• Task item A:
Answer these questions about the forum discussion on CPU benchmarks:
(i) What does one poster call the main culprit?
(ii) Which processor do the results show performing well below where it should?
(iii) Which word does one poster say they dispute?
• Task item B: List every company or product name mentioned in the forum discussion on CPU benchmarks.
• Task item C: Write the next post in the forum discussion on CPU benchmarks, picking up after its final post.

• Text under study:
------
I think the main issue isn't that they are fake, its rather that there is no information on any test rigs and benchmark settings, and are released many days before the nda date, meaning it is advertising/propaganda dressed up as a review, and should be treated as advertising.
The information is there, but it's up to you to find it.

Ram wasn't properly setup for Ryzen, that's the main culprit.
 
I think the main issue isn't that they are fake, its rather that there is no information on any test rigs and benchmark settings, and are released many days before the nda date, meaning it is advertising/propaganda dressed up as a review, and should be treated as advertising.


Did you watch it all? the benchmarking methodology is clearly defined, they ran in game benchmarks with results that are way under what they should be for the 2700X.

These are Intel's figures and they have the 2700X performing way down on reality, they are just plain fake results deliberately designed to make the 2700X look a lot slower than it actually is.

These results are also published before the NDA is up, deliberately so the results cannot be disputed for a while.
 
Did you watch it all? they ran in game benchmarks with results that are way under what they should be for the 2700X.
Yes I did thanks. I dispute the word fake. They were results, but not similar to other reviewers results using the CPUs that are not under NDA, suggesting the test is unfair rather than made up.
 
Imagine a marketing team using a best case scenario for their own product vs a worst case scenario for a competitor - Surely this has never happened in the entire history of man?

:rolleyes:
 
Imagine a marketing team using a best case scenario for their own product vs a worst case scenario for a competitor - Surely this has never happened in the entire history of man?
------
[Pixel coordinate grounding data]
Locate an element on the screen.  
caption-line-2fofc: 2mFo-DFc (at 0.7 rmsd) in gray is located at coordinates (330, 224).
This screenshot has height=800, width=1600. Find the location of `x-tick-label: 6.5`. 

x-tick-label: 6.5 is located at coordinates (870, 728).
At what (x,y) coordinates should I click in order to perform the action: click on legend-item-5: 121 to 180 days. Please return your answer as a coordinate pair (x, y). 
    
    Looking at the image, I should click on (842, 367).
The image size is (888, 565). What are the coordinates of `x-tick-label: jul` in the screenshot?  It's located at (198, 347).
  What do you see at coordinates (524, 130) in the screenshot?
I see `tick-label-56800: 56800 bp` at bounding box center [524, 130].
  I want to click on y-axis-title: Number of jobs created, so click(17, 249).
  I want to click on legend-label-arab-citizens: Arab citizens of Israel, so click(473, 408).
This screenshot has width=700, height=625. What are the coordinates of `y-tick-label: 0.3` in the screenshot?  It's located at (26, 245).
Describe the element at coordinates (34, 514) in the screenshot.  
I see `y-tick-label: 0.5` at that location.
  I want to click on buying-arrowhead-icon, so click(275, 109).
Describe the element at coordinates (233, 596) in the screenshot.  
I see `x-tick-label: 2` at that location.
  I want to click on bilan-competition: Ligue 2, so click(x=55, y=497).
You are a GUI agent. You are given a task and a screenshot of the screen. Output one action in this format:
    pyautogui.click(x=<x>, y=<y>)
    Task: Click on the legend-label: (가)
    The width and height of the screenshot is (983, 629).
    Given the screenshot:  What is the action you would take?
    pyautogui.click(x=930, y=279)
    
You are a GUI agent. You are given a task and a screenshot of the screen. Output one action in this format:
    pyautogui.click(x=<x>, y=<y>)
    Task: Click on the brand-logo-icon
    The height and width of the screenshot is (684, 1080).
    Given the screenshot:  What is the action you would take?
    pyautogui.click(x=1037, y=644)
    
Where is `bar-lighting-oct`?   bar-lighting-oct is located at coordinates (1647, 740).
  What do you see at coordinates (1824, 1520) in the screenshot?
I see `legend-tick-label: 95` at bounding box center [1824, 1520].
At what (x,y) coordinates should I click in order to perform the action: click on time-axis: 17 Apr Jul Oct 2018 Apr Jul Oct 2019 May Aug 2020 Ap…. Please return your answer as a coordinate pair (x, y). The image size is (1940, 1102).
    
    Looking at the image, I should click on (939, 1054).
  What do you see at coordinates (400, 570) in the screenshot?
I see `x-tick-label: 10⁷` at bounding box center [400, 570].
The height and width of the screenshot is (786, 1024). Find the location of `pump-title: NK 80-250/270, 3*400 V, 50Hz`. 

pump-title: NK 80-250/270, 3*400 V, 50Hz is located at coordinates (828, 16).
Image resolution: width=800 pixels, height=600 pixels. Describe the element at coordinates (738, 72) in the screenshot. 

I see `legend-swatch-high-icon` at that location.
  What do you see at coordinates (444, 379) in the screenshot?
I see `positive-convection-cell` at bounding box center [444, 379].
------
• Written reply A:
(i) The RAM not being properly set up for Ryzen.
(ii) The 2700X.
(iii) "Fake".

• Written reply B: Ryzen, 2700X, Intel

• Written reply C:
:rolleyes:


Its not just that, their results for the 2700X are much lower than reality, Steve does his own testing with some of the games they used and knew from that something was wrong, so he reproduced their test, and yes Steve scored much higher.

Their results are fake, made up.
 
All that Intel are doing is harming themselves with stunts like this, running a Ryzen on slow/loose memory is of course going to give it a huge penalty.
 
Its not just that, their results for the 2700X are much lower than reality, Steve does his own testing with some of the games they used and knew from that something was wrong, so he reproduced their test, and yes Steve scored much higher.

Their results are fake, made up.
Again, not fake, the articles even use the term 'misleading', crying fake at something you dont like comes across as polemic. The test setup is here http://www.principledtechnologies.com/Intel/PC_gaming_processor_study_interim_1018.pdf. they are clearly results from an unfair test, 'fake' would be using figures when you hadnt carried out a test.
 
Again, not fake, the articles even use the term 'misleading', crying fake at something you dont like comes across as polemic. The test setup is here http://www.principledtechnologies.com/Intel/PC_gaming_processor_study_interim_1018.pdf. they are clearly results from an unfair test, 'fake' would be using figures when you hadnt carried out a test.

No what he said was "garbage" while explaining the 2700X results they published are much lower than reality, you can argue 'word' semantics all you like they all describe the same fact that Intel's published results here are fake.
 
It's worse than that.

8. On AMD systems download and install the AMD Ryzen Master Utility.
a. Launch the utility, select Game mode, and click Apply.

So they effectively turned off half of the 2700X's cores and tested it as a 4C/8T CPU...

Oh and the Intel CPU was ran with an expensive Noctua NH-U14S, while the 2700X used the stock cooler...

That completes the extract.